● **WHAT YOU WILL DO**
A stretch of the entries below is to be set down exactly, running from the line with "Open the Assign / Deny action menu" through the line with "The height and width of the screenshot is (515, 528).", both included, and no other line.

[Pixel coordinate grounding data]
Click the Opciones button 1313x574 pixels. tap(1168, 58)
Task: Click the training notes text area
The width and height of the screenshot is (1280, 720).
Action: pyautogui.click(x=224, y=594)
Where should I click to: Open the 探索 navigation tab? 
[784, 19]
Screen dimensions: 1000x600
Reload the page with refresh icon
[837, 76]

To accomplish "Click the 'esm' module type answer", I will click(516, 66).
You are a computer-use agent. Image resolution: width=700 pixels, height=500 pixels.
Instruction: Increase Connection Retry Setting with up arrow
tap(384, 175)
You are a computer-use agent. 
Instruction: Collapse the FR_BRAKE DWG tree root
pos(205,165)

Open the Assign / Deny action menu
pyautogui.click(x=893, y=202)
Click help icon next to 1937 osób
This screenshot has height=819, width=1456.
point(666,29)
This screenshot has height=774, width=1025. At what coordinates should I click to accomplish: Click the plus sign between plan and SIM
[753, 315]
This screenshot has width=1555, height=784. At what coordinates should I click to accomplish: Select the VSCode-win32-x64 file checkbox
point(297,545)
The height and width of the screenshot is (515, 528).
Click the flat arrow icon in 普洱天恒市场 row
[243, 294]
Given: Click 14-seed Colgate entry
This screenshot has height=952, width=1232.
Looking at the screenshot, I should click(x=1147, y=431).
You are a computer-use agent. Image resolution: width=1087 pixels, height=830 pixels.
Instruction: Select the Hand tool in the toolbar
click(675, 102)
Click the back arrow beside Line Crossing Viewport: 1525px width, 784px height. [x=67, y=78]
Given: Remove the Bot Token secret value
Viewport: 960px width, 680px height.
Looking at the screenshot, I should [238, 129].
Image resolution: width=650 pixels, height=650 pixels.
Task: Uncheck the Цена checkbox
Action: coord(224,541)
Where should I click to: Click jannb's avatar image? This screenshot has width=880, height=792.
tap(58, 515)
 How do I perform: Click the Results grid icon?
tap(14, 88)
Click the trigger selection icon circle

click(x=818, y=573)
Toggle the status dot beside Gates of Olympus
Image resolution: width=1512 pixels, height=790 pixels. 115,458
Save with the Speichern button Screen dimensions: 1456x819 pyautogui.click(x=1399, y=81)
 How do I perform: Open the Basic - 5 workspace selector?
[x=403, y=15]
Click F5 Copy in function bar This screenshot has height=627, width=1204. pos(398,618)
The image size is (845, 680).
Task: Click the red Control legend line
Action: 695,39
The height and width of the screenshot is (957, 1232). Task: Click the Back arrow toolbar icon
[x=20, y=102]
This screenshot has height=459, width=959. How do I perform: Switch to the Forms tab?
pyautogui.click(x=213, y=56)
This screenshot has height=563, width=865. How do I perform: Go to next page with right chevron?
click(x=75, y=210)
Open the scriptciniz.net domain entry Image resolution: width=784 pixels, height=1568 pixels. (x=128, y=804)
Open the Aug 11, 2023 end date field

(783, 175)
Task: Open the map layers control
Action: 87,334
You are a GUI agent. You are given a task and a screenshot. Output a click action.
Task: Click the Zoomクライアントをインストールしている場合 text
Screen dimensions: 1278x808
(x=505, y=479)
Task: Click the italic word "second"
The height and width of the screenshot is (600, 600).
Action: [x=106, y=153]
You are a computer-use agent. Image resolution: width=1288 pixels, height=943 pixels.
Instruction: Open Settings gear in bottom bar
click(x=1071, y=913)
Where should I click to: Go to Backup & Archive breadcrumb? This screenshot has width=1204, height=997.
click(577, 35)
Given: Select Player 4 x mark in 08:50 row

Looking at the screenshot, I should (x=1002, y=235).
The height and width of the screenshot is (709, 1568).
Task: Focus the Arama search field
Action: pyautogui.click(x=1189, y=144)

● **ANSWER TO THE PROBLEM**
Open the Assign / Deny action menu
pyautogui.click(x=893, y=202)
Click help icon next to 1937 osób
This screenshot has height=819, width=1456.
point(666,29)
This screenshot has height=774, width=1025. At what coordinates should I click to accomplish: Click the plus sign between plan and SIM
[753, 315]
This screenshot has width=1555, height=784. At what coordinates should I click to accomplish: Select the VSCode-win32-x64 file checkbox
point(297,545)
The height and width of the screenshot is (515, 528).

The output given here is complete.